Texte présenté:
┌────────
Au centre d’un ring bleu électrique, sous une lumière blanche, un couple observe les gradins se remplir autour de lui. L’homme enserre la femme, dos à lui, qui lui tient fermement les bras. Ils sont immobiles, si ce n’est quelques mouvements de tête en direction du public qui s’installe, une légère défiance dans le regard. Un beat clinique traverse la salle. Pourrait-on voir dans ce duel l’Appolon et Daphné en marbre de Bernini, qui immortalisait, en 1622, l’instant où la nymphe se transforme en laurier pour échapper à l’assaut du dieu des arts ? Derrière sa sensualité et son élégance, le chef-d’œuvre baroque illustrait aussi une tentative de viol. La pièce d’Anna-Marija Adomaitytė, Pas de deux, fait grincer une ambiguïté similaire : à quel moment l’étreinte bascule de l’amour à la lutte, de la protection à l’agression ?
Les deux danseurs portent jean, t-shirt et baskets : exit les fioritures, « l’érotisme » et, d’une certaine manière, les étiquettes de genre. Nous voilà concentrés sur ce « pas de deux », signature chorégraphique ici étirée à l’extrême. Au XIXe siècle, cette séquence incarnait traditionnellement l’apogée de la grâce et de l’amour entre deux personnages. Chez la chorégraphe lituanienne, c’est une amorce éternelle, qui bientôt se détraque. Les deux performeurs, enlacés, sont mus par une mécanique répétitive des genoux, du bassin et des épaules. Ils pivotent telles des ballerines de boîte à musique, esquissant des demi-cercles dans l’espace. Emportée par un mouvement centrifuge ou s’arrachant de son partenaire, la danseuse élance le haut de son corps à l’extérieur de la ronde, toujours ramenée dans le giron du couple. En fond sonore, des pulsations miment un rythme cardiaque en pleine escalade. Quelques notes et voilà que notre regard change sur l’action, comme celui de la danseuse sur le public : méfiance ou appel à l’aide ? Puis la bande son vire au guttural et les muscles se tendent. D’appuis les bras du danseur se font entraves. Le rythme des corps ralentit, le danseur laisse peser son poids sur sa partenaire. Il tend vers le sol, elle le retient, comme un athlète à la renverse. La main de secours devient clef de bras et inversement. Quand l’un s’extrait de la valse, l’autre tombe. Malgré la lumière, des toiles du Caravage se rappellent à nous. Là où ses contemporains maniéristes sublimaient les attitudes de leurs sujets, le peintre de la Renaissance soulignait la violence, la cruauté et la douleur dans les corps et les regards de ses personnages.
└────────
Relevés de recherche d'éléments
┌────────
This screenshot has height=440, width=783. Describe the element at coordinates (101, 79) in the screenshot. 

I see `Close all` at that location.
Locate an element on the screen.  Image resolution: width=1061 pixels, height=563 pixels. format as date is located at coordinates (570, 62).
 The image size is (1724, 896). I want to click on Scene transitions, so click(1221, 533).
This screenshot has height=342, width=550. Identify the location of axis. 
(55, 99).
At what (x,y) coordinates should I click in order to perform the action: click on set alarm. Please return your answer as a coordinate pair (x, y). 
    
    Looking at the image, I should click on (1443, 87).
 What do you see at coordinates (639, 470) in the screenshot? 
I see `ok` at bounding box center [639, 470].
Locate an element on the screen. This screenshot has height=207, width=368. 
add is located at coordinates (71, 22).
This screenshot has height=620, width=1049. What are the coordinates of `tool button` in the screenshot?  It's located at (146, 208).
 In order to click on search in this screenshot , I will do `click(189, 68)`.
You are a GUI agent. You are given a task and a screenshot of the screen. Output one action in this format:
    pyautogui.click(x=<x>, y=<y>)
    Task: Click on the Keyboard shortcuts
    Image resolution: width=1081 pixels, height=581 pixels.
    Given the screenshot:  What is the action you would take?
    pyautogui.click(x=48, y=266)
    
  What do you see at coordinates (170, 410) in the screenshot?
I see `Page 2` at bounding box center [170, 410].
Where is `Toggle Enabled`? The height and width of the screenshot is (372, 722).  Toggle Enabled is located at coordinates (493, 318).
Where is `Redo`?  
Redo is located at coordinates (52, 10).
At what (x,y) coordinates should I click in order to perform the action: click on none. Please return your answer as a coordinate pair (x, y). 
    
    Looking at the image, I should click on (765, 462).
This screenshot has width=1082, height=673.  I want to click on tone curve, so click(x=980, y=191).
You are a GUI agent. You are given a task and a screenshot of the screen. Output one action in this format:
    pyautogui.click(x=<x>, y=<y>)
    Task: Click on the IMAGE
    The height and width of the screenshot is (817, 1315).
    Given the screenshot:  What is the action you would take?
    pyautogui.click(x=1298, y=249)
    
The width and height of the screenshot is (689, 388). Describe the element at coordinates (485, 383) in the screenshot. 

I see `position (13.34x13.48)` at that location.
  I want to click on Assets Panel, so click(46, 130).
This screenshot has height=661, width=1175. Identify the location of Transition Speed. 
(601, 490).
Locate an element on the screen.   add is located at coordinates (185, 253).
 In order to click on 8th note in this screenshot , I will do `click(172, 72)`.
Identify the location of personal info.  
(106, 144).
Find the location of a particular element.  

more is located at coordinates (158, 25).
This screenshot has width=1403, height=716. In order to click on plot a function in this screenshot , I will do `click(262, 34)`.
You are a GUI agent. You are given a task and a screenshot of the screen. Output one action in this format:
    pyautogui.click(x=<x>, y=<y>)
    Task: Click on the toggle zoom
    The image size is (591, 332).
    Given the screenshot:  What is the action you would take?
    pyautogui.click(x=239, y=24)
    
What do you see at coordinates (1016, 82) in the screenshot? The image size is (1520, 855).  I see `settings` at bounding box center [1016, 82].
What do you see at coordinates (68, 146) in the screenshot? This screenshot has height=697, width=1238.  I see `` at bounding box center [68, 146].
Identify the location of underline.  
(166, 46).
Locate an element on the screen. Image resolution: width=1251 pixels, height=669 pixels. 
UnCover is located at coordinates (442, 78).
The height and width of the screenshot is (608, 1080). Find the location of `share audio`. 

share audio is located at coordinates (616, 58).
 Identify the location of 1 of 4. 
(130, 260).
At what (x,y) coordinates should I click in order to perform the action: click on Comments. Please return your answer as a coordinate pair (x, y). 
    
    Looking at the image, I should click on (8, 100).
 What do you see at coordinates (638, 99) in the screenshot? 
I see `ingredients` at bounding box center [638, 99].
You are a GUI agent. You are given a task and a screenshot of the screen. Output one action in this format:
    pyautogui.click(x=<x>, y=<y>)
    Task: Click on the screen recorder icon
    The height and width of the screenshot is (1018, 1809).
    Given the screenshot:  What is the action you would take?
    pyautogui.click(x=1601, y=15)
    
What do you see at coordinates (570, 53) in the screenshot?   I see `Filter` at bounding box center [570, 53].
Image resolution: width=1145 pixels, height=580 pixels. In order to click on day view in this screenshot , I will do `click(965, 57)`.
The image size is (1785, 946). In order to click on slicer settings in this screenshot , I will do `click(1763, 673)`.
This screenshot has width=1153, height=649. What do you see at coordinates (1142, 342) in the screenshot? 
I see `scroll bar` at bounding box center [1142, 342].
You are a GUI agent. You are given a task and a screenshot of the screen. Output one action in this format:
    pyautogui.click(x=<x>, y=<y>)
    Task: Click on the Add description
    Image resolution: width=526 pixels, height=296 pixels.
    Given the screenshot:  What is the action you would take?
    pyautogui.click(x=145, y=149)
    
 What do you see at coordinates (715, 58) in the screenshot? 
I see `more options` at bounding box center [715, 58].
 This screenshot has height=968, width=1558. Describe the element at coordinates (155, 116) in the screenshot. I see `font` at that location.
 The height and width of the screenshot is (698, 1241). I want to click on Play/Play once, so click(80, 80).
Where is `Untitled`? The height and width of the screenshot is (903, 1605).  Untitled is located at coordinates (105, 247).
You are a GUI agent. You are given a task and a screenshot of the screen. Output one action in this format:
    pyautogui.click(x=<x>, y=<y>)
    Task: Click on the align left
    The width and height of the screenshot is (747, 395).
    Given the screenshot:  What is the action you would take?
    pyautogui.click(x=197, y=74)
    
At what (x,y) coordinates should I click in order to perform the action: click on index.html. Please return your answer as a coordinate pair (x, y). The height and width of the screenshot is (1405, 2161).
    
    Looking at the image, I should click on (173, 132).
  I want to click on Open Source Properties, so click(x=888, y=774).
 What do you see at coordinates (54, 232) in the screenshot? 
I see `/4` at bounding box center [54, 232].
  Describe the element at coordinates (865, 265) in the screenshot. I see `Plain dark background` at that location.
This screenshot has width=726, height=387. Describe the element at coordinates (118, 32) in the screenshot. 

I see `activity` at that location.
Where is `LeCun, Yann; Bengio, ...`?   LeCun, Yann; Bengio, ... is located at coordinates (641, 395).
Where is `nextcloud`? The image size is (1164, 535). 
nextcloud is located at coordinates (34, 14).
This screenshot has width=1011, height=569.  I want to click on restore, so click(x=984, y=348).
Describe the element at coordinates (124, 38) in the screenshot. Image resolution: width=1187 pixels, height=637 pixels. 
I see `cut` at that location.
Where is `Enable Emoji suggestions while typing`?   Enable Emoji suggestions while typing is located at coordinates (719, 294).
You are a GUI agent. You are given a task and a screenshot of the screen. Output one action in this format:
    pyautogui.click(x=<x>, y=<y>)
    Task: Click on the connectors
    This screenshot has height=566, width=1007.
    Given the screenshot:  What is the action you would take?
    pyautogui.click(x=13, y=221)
└────────
À faire:
• A. Extrayez du texte sur Pas de deux le passage qui va de « Au centre d’un » jusqu'à « à l’agression ? » inclus.
• B. Quels vêtements portent les deux danseurs selon le texte sur Pas de deux ?

Tâches résolues:
• A.
Au centre d’un ring bleu électrique, sous une lumière blanche, un couple observe les gradins se remplir autour de lui. L’homme enserre la femme, dos à lui, qui lui tient fermement les bras. Ils sont immobiles, si ce n’est quelques mouvements de tête en direction du public qui s’installe, une légère défiance dans le regard. Un beat clinique traverse la salle. Pourrait-on voir dans ce duel l’Appolon et Daphné en marbre de Bernini, qui immortalisait, en 1622, l’instant où la nymphe se transforme en laurier pour échapper à l’assaut du dieu des arts ? Derrière sa sensualité et son élégance, le chef-d’œuvre baroque illustrait aussi une tentative de viol. La pièce d’Anna-Marija Adomaitytė, Pas de deux, fait grincer une ambiguïté similaire : à quel moment l’étreinte bascule de l’amour à la lutte, de la protection à l’agression ?

• B. jean, t-shirt, baskets